Rock mined in Greenland for green manufacturing also found in Alaska
ANCHORAGE, Alaska (KTUU) - Miners in Greenland are extracting anorthosite, a rock that some scientists are calling climate-changing. And it’s also found in Alaska.
Anorthosite is found is many northern countries and even on the moon, but in Alaska, it’s rare.
“It’s relatively small, but in terms of potential mining ... I think, would be more than enough to exploit, but whether or not it could be mineable, there’s a lot of other questions,” U.S. Geological Survey Research Economic Geologist George Case said.
Case said he knows of two documented locations: in the area of Kobuk and northeast of Slana.
“It’s a pretty unusual type of plutonic igneous rock,” Case said. “That’s what we call a rock that crystallized from a magma below the below the surface.”
It has a lot of aluminum in it, which is one reason it’s been mined.
“Anorthosite comes in many versions. Our anorthosite is one-third of aluminum, and the rest is calcium and silica,” Claus Stoltenborg, the CEO of Greenland Anorthosite Mining, said.
The company sells the anorthosite to manufactures to make things like aluminum, fillers for the paint and ceramics industry, and fiberglass.

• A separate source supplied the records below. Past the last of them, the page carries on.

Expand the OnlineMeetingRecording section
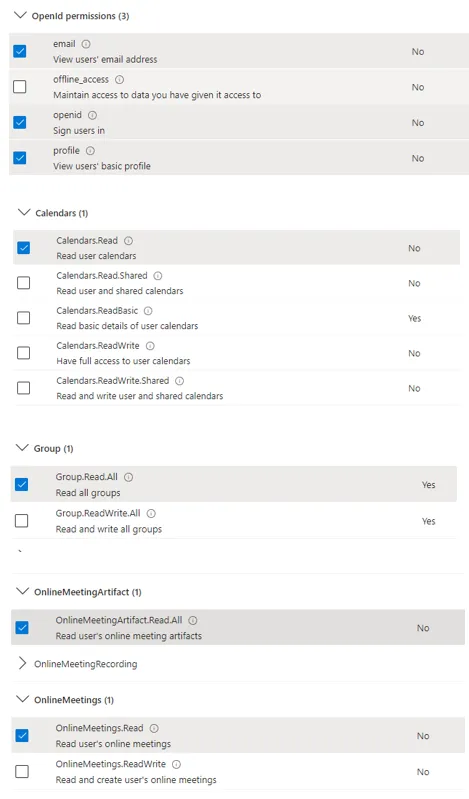Screen dimensions: 469x799 click(x=22, y=663)
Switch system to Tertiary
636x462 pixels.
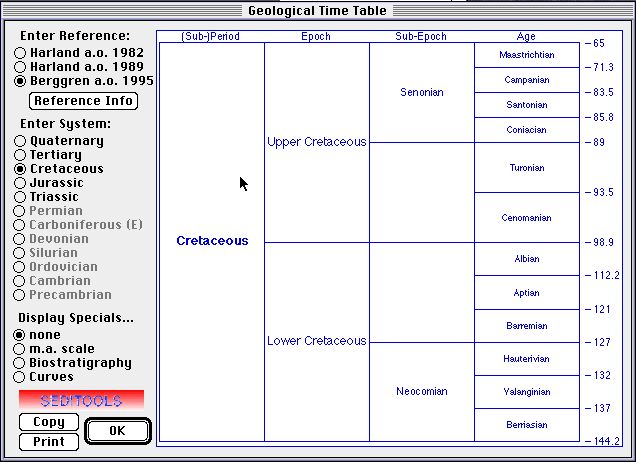(x=20, y=155)
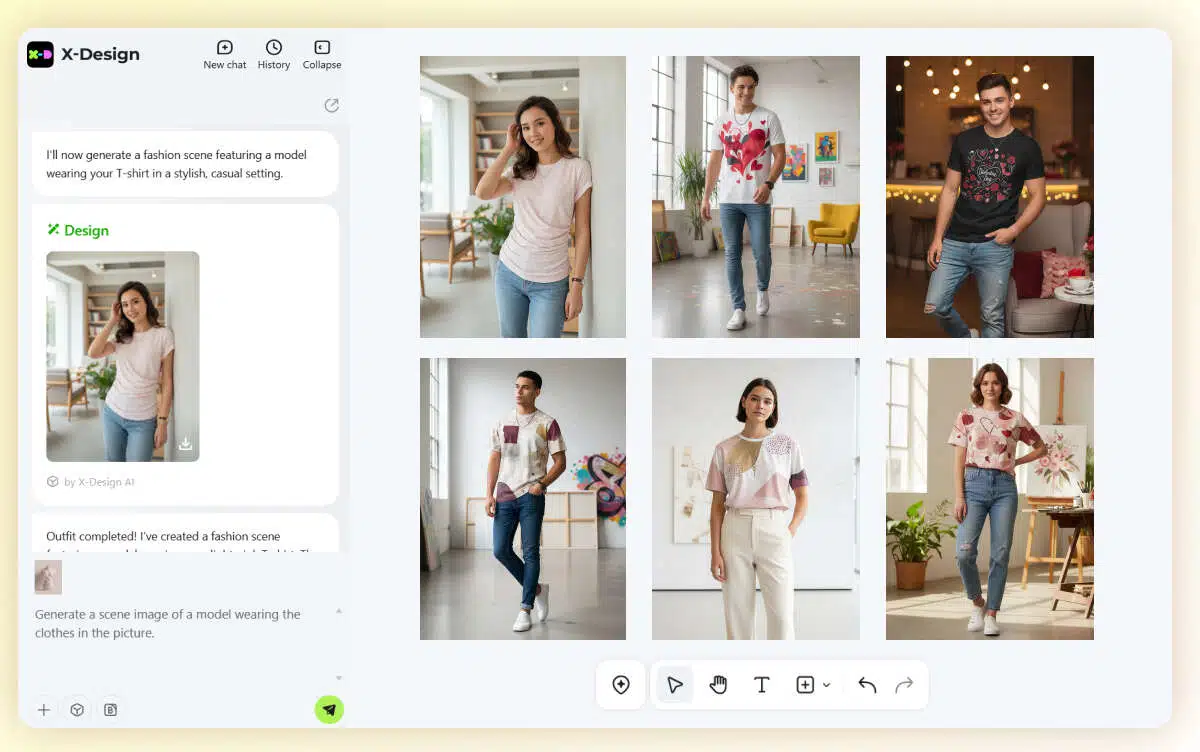
Task: Collapse the chat side panel
Action: tap(322, 54)
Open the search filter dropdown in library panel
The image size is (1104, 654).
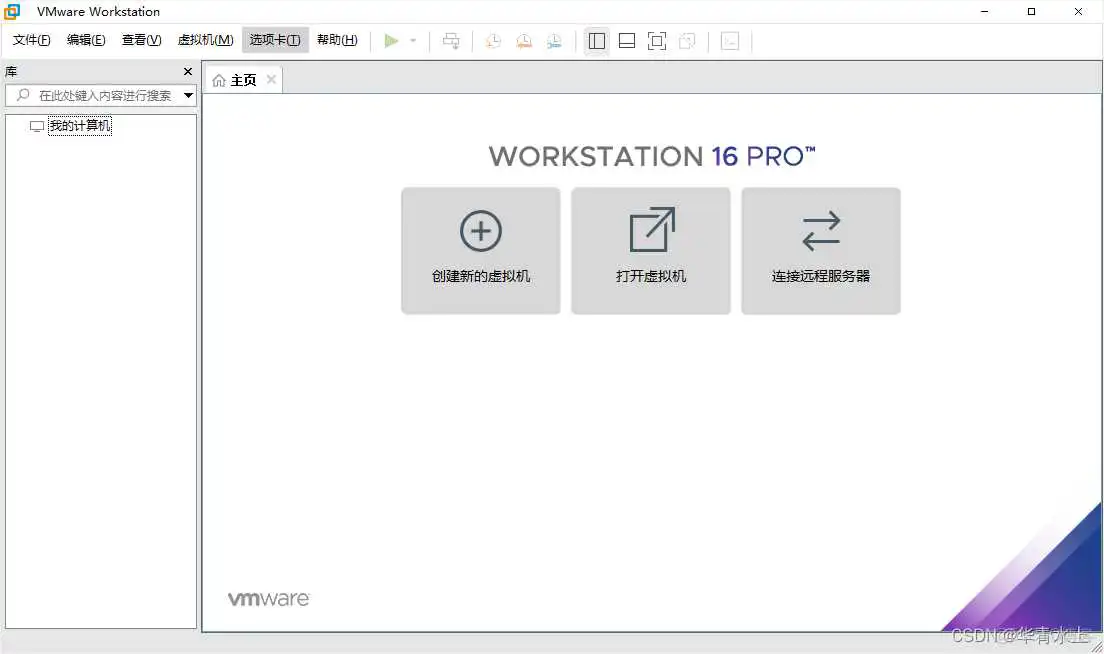tap(188, 95)
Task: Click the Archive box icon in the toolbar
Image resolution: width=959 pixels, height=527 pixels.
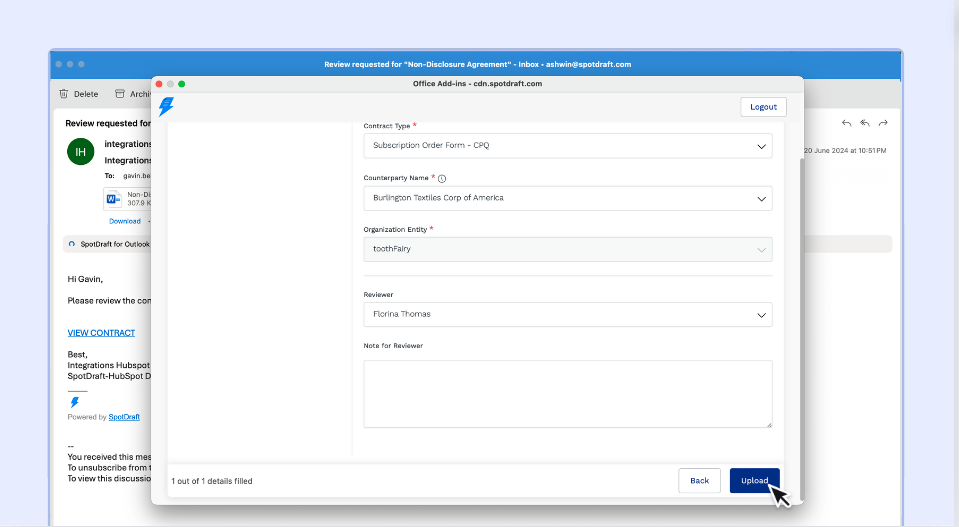Action: (120, 94)
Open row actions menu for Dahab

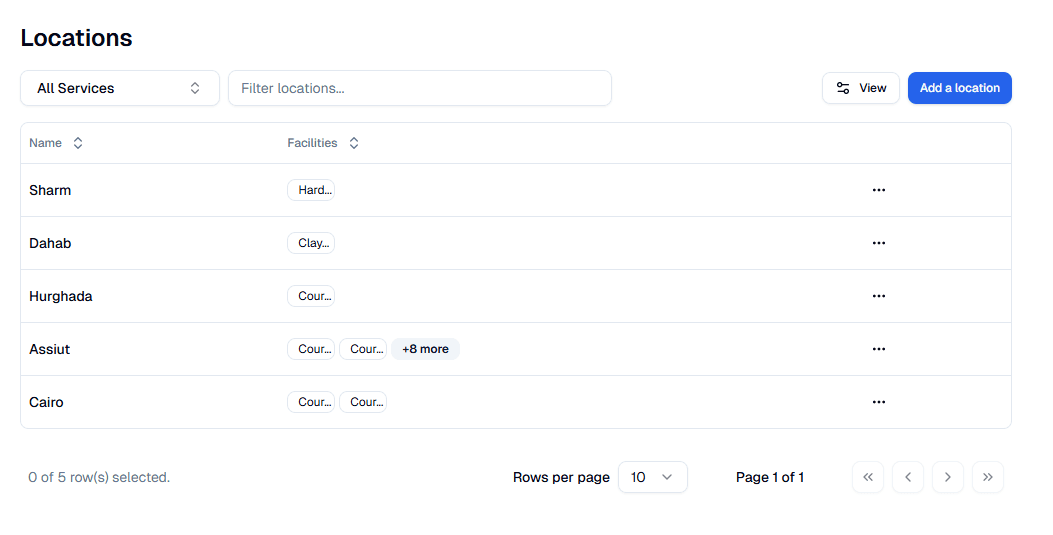coord(878,243)
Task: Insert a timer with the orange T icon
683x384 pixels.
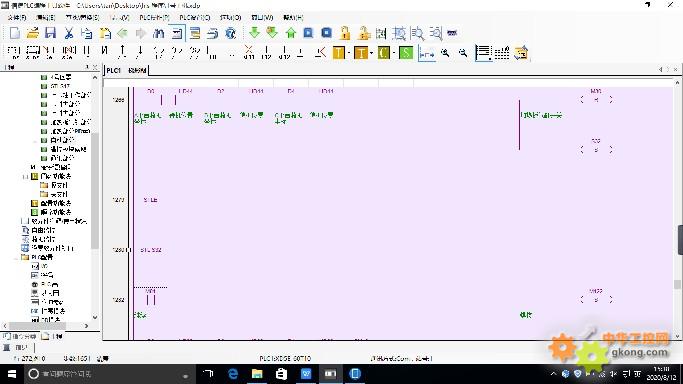Action: [x=338, y=53]
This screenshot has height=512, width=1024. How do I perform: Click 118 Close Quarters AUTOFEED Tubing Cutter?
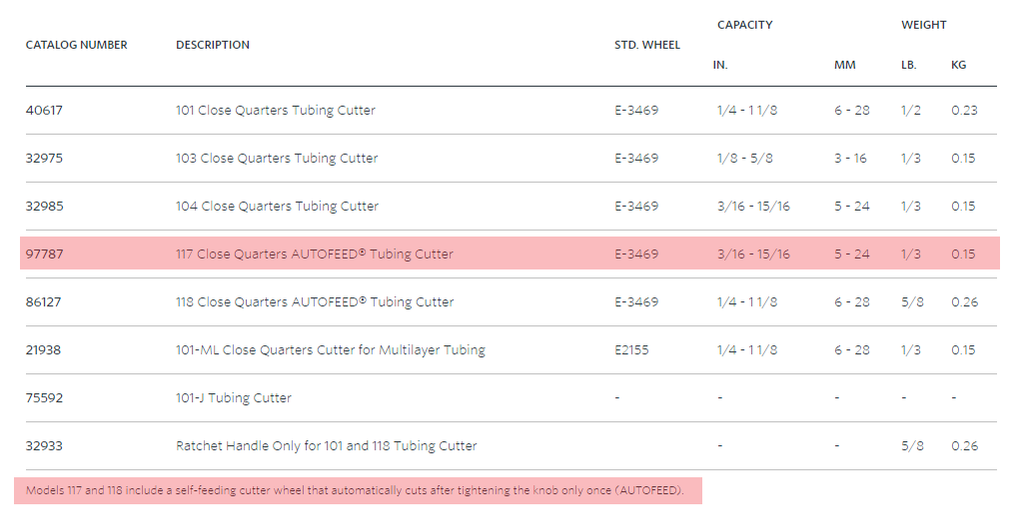[315, 302]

Stoltenborg said using anorthosite can be a greener method. For example, the fiberglass industry uses kaolin clay in the process.
“They had to heat (the kaolin) up to like 600 to 800 degrees and then get rid of the water content,” he said.
Another part of the process is to mix the material with calcium, but “when you’re using an anorthosite, first of all, we have the calcium in it, and there’s no water whatsoever,” Stoltenborg said.
Using anorthosite instead of kaolin would make the process more environmentally friendly, he said.
“If you take 100,000 tons of material and heat 100,000 tons or 200,000 or 300,000 tons up to perhaps 800 degrees, it actually requires a lot of energy, a lot of energy,” Stoltenborg said. “So, of course, that’s a lot of emissions for that.”
But Case said he wouldn’t say Alaska’s deposits could be “climate saving.”
“I am hesitant to go as far as to call it that,” he said. “... If anorthosite was more prevalent, I would say yes there’s more potential for it to replace these traditional methods.”
He said there’s a lot of other questions about mining it in the state, such as the purity of the rock and how to transport it to buyers from remote areas of Alaska.
“To my knowledge, nobody and has investigated the economic feasibility of these in Alaska,” Case said.
The USGS is also studying critical minerals and commodities that could be sourced in Alaska to achieve a low carbon economy, Case said.